La democracia mexicana, definida en el artículo 3º constitucional como un proyecto que depende de la educación para fortalecer valores éticos, críticos y cívicos, se encuentra así en una paradoja profunda. Un sistema educativo que excluye, que no innova y que no forma ciudadanos capaces de comprender el mundo contemporáneo es un sistema que mina su propia posibilidad de sostener una democracia de calidad. Un pueblo sin herramientas conceptuales para interpretar la complejidad es presa fácil de la manipulación, del autoritarismo, del dogmatismo y de las pulsiones políticas más destructivas.

Theodor Adorno hizo ya varias décadas atrás, un llamado urgente a no conformarse. La educación mexicana no puede seguir administrándose como si fuera una maquinaria lenta pero funcional; por el contrario, es un campo atravesado por tensiones morales, históricas y políticas que exigen una crítica radical. Cuando la escuela deja de ser un espacio de iluminación y se convierte en un lugar de mera administración de cuerpos y horarios, la sociedad entera se vuelve más vulnerable al oscurantismo.
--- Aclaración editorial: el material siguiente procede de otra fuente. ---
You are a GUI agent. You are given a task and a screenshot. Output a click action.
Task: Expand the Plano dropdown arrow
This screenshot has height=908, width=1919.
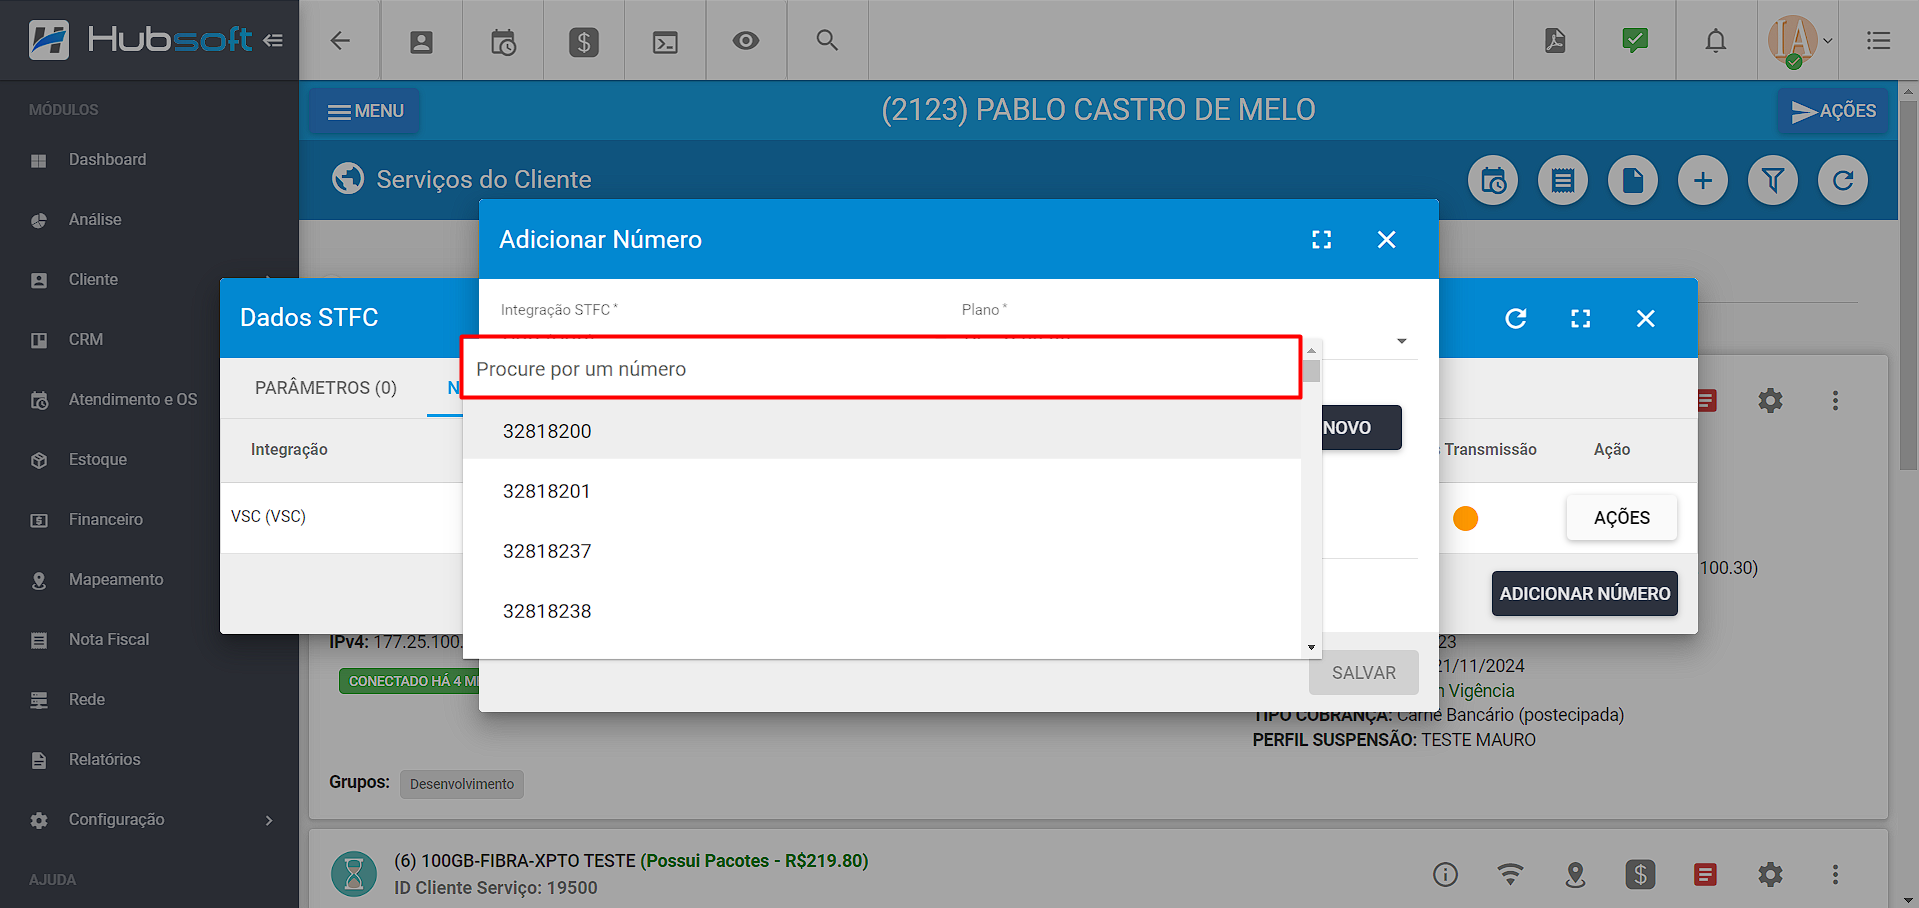click(1401, 341)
El Informe de gobierno nos ofrece datos, pero estos no bastan. Hay que leer en ellos la advertencia: un país que no transforma profundamente su modelo educativo acepta, de manera tácita, que la desigualdad, el rezago y la violencia sigan siendo destinos inevitables. La tarea no es sólo reorganizar el sistema, sino recuperar la promesa originaria de la educación: la de ampliar las posibilidades de existir, pensar y actuar en libertad. Sólo así la democracia puede aspirar a ser algo más que la mera distribución o repartición relativamente ordenada del poder.